INSTRUCTION:
Repeat verbatim the data from the line containing "chili (122, 1766)" through the line containing "caribbean vegan (344, 299)", including both of those lines.
┄┄┄┄┄┄┄┄┄┄
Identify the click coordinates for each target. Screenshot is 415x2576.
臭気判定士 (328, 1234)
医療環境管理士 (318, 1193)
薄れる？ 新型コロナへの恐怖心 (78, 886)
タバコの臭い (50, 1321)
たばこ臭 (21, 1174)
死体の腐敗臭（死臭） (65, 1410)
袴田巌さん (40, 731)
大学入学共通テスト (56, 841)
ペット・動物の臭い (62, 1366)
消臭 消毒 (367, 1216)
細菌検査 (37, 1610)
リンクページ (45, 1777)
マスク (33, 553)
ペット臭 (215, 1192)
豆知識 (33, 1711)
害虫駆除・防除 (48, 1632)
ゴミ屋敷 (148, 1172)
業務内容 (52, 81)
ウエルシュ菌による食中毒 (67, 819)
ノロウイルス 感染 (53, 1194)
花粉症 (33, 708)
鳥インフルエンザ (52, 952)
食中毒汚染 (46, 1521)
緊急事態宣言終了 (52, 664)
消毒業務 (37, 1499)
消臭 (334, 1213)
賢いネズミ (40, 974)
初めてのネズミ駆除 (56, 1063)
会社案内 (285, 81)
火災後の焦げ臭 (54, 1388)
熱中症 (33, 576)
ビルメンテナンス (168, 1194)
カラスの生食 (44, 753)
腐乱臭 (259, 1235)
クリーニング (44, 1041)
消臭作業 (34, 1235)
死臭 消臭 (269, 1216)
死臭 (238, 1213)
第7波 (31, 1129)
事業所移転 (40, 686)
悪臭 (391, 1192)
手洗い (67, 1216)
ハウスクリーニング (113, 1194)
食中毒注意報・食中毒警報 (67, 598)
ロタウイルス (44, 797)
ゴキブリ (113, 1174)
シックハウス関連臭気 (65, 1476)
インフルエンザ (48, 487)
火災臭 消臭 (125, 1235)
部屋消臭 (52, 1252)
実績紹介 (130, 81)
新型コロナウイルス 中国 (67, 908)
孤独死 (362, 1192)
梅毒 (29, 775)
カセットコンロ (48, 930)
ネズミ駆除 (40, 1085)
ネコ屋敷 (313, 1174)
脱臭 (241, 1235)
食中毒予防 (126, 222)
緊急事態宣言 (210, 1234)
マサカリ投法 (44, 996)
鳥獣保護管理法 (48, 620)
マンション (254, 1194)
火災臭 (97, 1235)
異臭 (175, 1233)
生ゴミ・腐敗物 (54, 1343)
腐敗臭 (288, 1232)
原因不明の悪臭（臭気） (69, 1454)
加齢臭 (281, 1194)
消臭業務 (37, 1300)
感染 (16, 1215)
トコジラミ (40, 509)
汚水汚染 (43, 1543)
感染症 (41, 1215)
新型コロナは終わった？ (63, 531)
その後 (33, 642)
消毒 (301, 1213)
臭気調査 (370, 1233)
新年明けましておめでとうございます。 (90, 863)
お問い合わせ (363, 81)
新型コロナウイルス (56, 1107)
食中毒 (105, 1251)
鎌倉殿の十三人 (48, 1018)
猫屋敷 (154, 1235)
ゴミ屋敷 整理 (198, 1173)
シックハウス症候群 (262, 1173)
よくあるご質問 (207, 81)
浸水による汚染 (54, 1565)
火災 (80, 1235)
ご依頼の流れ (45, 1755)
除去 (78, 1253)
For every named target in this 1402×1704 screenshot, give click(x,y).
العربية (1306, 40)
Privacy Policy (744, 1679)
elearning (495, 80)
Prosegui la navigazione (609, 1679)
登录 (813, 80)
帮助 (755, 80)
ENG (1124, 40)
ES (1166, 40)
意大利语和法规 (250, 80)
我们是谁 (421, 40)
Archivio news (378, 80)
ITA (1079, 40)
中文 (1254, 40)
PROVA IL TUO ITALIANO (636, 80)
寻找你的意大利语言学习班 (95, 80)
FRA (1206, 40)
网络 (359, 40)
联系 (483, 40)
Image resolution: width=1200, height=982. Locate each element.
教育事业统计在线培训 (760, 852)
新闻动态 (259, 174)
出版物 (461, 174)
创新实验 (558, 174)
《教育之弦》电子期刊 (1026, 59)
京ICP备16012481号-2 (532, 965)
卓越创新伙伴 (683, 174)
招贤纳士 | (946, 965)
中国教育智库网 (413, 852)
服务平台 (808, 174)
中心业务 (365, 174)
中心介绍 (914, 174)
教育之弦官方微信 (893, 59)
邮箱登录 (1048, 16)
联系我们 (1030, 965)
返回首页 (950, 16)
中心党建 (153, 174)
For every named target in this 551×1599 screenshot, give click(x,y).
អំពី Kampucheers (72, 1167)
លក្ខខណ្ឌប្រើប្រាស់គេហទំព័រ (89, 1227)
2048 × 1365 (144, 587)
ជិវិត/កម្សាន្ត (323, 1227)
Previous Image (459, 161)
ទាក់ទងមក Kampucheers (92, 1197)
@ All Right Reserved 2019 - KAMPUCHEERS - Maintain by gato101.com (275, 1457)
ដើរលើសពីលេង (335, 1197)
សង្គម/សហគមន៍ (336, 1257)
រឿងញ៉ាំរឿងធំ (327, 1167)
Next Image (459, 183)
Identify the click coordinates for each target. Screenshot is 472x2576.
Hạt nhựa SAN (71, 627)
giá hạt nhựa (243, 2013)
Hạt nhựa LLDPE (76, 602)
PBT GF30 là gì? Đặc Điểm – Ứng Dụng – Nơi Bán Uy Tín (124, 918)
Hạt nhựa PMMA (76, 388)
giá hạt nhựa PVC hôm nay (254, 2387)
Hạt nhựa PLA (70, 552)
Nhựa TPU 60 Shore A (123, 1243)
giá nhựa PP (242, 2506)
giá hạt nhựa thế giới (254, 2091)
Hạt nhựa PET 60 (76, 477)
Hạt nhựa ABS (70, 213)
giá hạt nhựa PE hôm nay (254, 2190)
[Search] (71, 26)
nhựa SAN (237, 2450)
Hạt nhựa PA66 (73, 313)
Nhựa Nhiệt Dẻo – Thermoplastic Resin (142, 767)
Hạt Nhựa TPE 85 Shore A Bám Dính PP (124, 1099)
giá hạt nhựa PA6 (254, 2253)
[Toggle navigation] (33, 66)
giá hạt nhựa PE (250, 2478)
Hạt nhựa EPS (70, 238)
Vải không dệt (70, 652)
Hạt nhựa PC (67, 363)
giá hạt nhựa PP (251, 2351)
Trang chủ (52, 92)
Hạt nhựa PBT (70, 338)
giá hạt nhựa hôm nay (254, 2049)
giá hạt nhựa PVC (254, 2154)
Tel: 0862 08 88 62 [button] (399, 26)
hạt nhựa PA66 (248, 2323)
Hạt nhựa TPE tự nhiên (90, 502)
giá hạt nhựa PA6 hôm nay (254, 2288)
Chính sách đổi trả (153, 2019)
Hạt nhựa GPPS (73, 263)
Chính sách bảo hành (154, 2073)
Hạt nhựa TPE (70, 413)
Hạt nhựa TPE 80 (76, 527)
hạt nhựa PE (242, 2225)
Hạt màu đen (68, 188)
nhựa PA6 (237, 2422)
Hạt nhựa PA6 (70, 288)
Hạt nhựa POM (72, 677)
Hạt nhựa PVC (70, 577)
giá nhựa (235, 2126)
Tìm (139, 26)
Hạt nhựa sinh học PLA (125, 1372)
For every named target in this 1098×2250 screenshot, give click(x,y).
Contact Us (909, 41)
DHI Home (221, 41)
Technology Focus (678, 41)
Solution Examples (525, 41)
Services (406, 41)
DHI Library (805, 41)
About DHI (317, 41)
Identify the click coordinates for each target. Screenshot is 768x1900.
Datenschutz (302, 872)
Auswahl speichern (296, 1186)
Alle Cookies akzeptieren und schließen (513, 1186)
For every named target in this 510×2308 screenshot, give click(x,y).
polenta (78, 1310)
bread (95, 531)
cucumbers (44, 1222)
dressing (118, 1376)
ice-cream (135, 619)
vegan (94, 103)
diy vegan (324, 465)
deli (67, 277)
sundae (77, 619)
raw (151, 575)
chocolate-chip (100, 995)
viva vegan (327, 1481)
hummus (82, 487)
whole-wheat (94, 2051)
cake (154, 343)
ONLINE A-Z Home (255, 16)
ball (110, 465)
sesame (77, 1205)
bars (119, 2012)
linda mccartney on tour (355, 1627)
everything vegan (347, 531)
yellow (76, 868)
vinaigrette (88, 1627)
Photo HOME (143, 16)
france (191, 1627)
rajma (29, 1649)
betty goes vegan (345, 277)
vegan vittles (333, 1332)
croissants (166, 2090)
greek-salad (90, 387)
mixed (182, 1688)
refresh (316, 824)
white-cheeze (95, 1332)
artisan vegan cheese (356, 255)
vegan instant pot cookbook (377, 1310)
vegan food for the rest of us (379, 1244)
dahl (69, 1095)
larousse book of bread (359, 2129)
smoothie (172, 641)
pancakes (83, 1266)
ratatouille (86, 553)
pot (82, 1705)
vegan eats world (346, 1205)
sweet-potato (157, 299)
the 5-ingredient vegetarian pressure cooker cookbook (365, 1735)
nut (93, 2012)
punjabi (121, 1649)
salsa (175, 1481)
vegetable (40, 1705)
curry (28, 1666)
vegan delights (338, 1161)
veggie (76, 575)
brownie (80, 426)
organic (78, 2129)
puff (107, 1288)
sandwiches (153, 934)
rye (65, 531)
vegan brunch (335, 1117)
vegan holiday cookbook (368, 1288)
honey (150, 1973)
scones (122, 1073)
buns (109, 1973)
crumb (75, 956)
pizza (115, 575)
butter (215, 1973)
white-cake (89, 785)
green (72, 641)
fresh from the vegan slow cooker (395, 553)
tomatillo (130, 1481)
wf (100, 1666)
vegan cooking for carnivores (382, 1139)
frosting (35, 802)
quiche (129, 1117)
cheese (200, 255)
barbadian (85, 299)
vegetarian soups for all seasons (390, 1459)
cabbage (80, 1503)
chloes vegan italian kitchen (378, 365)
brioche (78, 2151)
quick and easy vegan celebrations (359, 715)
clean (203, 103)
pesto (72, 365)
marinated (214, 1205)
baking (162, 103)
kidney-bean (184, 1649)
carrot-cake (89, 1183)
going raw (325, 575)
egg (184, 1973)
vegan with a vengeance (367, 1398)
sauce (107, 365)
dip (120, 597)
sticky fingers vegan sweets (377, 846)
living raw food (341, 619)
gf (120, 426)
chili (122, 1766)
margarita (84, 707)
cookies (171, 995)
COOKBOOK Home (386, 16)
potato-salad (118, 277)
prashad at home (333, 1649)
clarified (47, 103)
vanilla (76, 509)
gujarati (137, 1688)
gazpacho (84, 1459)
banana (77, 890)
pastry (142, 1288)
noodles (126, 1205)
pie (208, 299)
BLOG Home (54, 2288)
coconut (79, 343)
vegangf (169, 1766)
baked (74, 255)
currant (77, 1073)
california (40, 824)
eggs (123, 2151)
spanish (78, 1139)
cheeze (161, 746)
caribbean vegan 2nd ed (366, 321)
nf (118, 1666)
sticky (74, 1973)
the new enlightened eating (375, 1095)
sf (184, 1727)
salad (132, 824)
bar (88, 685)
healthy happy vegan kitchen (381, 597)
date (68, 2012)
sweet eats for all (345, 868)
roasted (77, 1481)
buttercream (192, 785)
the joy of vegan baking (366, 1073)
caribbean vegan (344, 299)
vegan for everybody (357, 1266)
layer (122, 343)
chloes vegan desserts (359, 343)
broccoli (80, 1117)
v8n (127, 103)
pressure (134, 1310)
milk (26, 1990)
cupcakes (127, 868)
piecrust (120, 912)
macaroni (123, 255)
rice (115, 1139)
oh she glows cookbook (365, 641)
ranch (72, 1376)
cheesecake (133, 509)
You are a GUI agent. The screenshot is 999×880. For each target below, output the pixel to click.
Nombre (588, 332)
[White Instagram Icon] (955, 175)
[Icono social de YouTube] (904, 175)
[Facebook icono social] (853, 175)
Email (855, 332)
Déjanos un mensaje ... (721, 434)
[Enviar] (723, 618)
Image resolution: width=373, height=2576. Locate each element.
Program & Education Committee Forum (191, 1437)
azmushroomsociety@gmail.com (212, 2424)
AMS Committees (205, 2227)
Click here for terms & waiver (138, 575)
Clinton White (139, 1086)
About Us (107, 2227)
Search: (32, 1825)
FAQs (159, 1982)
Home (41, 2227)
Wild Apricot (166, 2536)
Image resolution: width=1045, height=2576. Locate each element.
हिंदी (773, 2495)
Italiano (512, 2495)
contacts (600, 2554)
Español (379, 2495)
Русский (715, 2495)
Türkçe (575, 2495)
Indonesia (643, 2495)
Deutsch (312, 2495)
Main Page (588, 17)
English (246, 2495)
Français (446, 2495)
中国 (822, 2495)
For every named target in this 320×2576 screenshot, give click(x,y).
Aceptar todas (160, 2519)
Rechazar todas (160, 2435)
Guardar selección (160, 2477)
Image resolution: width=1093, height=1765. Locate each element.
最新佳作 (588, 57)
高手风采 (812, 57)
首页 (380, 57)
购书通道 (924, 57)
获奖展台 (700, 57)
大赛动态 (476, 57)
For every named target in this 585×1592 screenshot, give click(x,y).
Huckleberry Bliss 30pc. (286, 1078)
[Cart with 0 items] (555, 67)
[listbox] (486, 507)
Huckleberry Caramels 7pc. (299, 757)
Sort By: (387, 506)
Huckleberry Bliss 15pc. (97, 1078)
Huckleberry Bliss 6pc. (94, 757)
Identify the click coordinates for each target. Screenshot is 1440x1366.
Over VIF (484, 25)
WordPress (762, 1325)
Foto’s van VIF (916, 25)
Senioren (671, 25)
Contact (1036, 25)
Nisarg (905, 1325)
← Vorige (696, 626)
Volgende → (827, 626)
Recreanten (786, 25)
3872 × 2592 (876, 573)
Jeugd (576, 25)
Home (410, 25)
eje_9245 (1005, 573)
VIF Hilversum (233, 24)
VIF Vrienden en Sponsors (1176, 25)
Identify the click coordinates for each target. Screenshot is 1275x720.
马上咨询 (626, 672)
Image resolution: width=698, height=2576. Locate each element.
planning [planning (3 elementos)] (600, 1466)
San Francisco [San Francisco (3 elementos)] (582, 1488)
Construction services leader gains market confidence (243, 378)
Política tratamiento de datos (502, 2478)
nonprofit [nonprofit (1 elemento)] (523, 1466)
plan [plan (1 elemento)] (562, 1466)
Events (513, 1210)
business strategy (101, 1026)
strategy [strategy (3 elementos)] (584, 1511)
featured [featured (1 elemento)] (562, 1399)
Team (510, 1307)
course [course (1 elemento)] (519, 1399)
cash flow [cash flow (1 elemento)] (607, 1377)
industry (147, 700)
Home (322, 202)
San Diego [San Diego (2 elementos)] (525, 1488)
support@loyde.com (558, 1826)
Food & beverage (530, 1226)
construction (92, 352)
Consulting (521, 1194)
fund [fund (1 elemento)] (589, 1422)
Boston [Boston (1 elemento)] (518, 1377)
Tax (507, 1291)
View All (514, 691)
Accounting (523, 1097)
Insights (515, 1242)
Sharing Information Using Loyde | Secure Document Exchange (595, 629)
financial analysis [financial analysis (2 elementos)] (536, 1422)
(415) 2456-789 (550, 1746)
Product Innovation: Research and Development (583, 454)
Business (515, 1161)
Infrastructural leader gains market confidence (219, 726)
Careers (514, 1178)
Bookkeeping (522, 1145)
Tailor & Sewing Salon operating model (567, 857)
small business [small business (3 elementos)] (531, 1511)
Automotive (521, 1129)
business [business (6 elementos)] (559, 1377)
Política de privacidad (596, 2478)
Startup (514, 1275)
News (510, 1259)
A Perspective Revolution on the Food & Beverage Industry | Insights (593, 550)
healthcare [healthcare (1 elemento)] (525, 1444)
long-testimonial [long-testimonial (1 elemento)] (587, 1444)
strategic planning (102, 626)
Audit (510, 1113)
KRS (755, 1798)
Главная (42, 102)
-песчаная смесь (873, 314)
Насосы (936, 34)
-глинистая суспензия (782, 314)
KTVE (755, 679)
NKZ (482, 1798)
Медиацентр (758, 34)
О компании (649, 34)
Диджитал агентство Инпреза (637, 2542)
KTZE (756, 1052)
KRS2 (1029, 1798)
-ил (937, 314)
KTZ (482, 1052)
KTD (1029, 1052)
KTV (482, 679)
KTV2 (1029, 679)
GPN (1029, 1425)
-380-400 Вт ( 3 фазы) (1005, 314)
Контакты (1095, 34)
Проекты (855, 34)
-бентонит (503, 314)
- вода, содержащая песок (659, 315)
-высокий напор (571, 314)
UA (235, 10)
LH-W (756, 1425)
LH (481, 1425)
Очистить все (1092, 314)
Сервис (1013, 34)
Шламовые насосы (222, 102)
┄┄┄┄┄┄┄┄┄┄
THE RESULT:
chili (122, 1766)
margarita (84, 707)
cookies (171, 995)
COOKBOOK Home (386, 16)
potato-salad (118, 277)
prashad at home (333, 1649)
clarified (47, 103)
vanilla (76, 509)
gujarati (137, 1688)
gazpacho (84, 1459)
banana (77, 890)
pastry (142, 1288)
noodles (126, 1205)
pie (208, 299)
BLOG Home (54, 2288)
coconut (79, 343)
vegangf (169, 1766)
baked (74, 255)
currant (77, 1073)
california (40, 824)
eggs (123, 2151)
spanish (78, 1139)
cheeze (161, 746)
caribbean vegan 2nd ed (366, 321)
nf (118, 1666)
sticky (74, 1973)
the new enlightened eating (375, 1095)
sf (184, 1727)
salad (132, 824)
bar (88, 685)
healthy happy vegan kitchen (381, 597)
date (68, 2012)
sweet eats for all (345, 868)
roasted (77, 1481)
buttercream (192, 785)
the joy of vegan baking (366, 1073)
caribbean vegan (344, 299)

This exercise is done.